In the previous tutorials, you learned how to partition the yeast sequences into communities manually. The nf-core/pangenome pipeline is able to do this automatically. On top of that, it will create a pangenome graph for each of the communities on the fly, merging all of them in one final graph.
Before we create the yeast graph, let's open a screen session, since the graph construction will take ~8 minutes:

​​​​screen -R yeast

Create your own yeast.config. You can start with the hla.config one:

​​​​cp hla.config yeast.config

Modify it as you see fit. Once you ran the pipeline, or even during the pipeline run, you may have to adjust it (e.g. because you did not reserve enough resources for a specific process). Let's start building:

​​​​nextflow run nf-core/pangenome -r a_brave_new_world -profile docker -c mempang23.config,yeast.config --input scerevisiae8.fa.gz --n_haplotypes 8 --outdir yeast8 --wfmash_map_pct_id 95 --communities --smoothxg_poa_length "1100,"

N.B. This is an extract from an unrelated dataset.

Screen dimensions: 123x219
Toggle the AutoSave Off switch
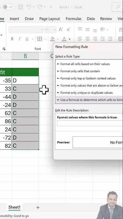pyautogui.click(x=9, y=7)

Since this will take some time, you can watch all the steps, or you can check out what's happening in the background. Type CONTROL+A+D in order to detach from the screen session. With

​​​​less .nextflow.log 

you can observe what Nextflow is actually doing. If you scroll down to the bottom, you may see in which output folder each process is storing there files and commands. You can cd in there and take a look at for example .command.sh or command.log. You can always go back to the screen session via screen -r yeast. Once there, type several times CONTROL+C in order to abort the pipeline run. Nextflow stores all intermediate files, so we can just continue again with -resume:

​​​​nextflow run nf-core/pangenome -r a_brave_new_world -profile docker -c mempang23.config,yeast.config --input scerevisiae8.fa.gz --n_haplotypes 8 --outdir yeast8 --wfmash_map_pct_id 95 --communities --smoothxg_poa_length "1100," -resume

Once the pipeline is done, you can take a look a the MultiQC report of each community and the final graph(s).

Bonus Challenge

Configure the config file(s) for the lowest run time possible. You can even collaborate with your colleagues on the same VM only executing one Nextflow instance.